Dataset records:
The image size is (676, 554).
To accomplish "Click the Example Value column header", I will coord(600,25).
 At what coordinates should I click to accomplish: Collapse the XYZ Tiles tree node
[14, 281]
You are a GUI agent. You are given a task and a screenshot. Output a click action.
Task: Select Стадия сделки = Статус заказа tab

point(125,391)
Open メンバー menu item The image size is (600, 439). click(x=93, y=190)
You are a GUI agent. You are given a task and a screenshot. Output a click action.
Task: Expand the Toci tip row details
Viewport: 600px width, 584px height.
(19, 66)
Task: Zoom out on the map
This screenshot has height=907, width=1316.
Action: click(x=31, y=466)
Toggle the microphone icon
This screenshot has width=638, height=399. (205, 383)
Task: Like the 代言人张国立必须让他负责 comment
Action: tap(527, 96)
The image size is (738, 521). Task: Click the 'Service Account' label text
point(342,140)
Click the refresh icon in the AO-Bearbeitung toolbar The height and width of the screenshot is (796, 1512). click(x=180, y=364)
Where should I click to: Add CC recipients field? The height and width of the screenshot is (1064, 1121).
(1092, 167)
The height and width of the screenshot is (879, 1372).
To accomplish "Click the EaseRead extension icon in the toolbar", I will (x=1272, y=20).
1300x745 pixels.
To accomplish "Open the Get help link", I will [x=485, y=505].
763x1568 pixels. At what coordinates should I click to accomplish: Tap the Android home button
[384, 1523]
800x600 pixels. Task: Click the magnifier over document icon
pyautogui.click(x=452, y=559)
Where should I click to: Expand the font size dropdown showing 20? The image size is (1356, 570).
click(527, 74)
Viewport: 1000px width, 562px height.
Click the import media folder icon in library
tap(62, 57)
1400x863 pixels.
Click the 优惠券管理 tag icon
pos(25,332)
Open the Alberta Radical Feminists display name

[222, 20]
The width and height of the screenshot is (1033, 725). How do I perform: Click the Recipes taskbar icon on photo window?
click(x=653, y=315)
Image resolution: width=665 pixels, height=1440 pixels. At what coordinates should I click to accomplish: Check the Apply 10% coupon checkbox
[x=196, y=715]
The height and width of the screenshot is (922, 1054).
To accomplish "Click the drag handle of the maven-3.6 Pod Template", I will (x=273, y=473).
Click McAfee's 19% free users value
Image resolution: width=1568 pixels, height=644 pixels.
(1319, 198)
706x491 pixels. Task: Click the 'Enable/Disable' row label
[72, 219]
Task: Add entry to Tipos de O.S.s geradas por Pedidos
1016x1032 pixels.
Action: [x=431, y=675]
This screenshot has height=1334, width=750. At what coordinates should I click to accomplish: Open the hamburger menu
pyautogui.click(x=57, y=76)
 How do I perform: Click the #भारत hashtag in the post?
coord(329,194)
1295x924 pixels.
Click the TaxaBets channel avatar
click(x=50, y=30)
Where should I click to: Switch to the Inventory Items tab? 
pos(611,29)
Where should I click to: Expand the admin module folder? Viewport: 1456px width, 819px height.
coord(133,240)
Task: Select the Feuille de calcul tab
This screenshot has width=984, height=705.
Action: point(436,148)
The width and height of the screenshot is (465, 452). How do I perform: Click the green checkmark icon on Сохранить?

:: Aim of the task ::
Output the entries exactly. Leave nothing out.

:: Exercise response ::
The image size is (676, 554).
To accomplish "Click the Example Value column header", I will coord(600,25).
 At what coordinates should I click to accomplish: Collapse the XYZ Tiles tree node
[14, 281]
You are a GUI agent. You are given a task and a screenshot. Output a click action.
Task: Select Стадия сделки = Статус заказа tab

point(125,391)
Open メンバー menu item The image size is (600, 439). click(x=93, y=190)
You are a GUI agent. You are given a task and a screenshot. Output a click action.
Task: Expand the Toci tip row details
Viewport: 600px width, 584px height.
(19, 66)
Task: Zoom out on the map
This screenshot has height=907, width=1316.
Action: click(x=31, y=466)
Toggle the microphone icon
This screenshot has width=638, height=399. (205, 383)
Task: Like the 代言人张国立必须让他负责 comment
Action: tap(527, 96)
The image size is (738, 521). Task: Click the 'Service Account' label text
point(342,140)
Click the refresh icon in the AO-Bearbeitung toolbar The height and width of the screenshot is (796, 1512). click(x=180, y=364)
Where should I click to: Add CC recipients field? The height and width of the screenshot is (1064, 1121).
(1092, 167)
The height and width of the screenshot is (879, 1372).
To accomplish "Click the EaseRead extension icon in the toolbar", I will (x=1272, y=20).
1300x745 pixels.
To accomplish "Open the Get help link", I will [x=485, y=505].
763x1568 pixels. At what coordinates should I click to accomplish: Tap the Android home button
[384, 1523]
800x600 pixels. Task: Click the magnifier over document icon
pyautogui.click(x=452, y=559)
Where should I click to: Expand the font size dropdown showing 20? The image size is (1356, 570).
click(527, 74)
Viewport: 1000px width, 562px height.
Click the import media folder icon in library
tap(62, 57)
1400x863 pixels.
Click the 优惠券管理 tag icon
pos(25,332)
Open the Alberta Radical Feminists display name

[222, 20]
The width and height of the screenshot is (1033, 725). How do I perform: Click the Recipes taskbar icon on photo window?
click(x=653, y=315)
Image resolution: width=665 pixels, height=1440 pixels. At what coordinates should I click to accomplish: Check the Apply 10% coupon checkbox
[x=196, y=715]
The height and width of the screenshot is (922, 1054).
To accomplish "Click the drag handle of the maven-3.6 Pod Template", I will (x=273, y=473).
Click McAfee's 19% free users value
Image resolution: width=1568 pixels, height=644 pixels.
(1319, 198)
706x491 pixels. Task: Click the 'Enable/Disable' row label
[72, 219]
Task: Add entry to Tipos de O.S.s geradas por Pedidos
1016x1032 pixels.
Action: [x=431, y=675]
This screenshot has height=1334, width=750. At what coordinates should I click to accomplish: Open the hamburger menu
pyautogui.click(x=57, y=76)
 How do I perform: Click the #भारत hashtag in the post?
coord(329,194)
1295x924 pixels.
Click the TaxaBets channel avatar
click(x=50, y=30)
Where should I click to: Switch to the Inventory Items tab? 
pos(611,29)
Where should I click to: Expand the admin module folder? Viewport: 1456px width, 819px height.
coord(133,240)
Task: Select the Feuille de calcul tab
This screenshot has width=984, height=705.
Action: point(436,148)
The width and height of the screenshot is (465, 452). How do I perform: Click the green checkmark icon on Сохранить?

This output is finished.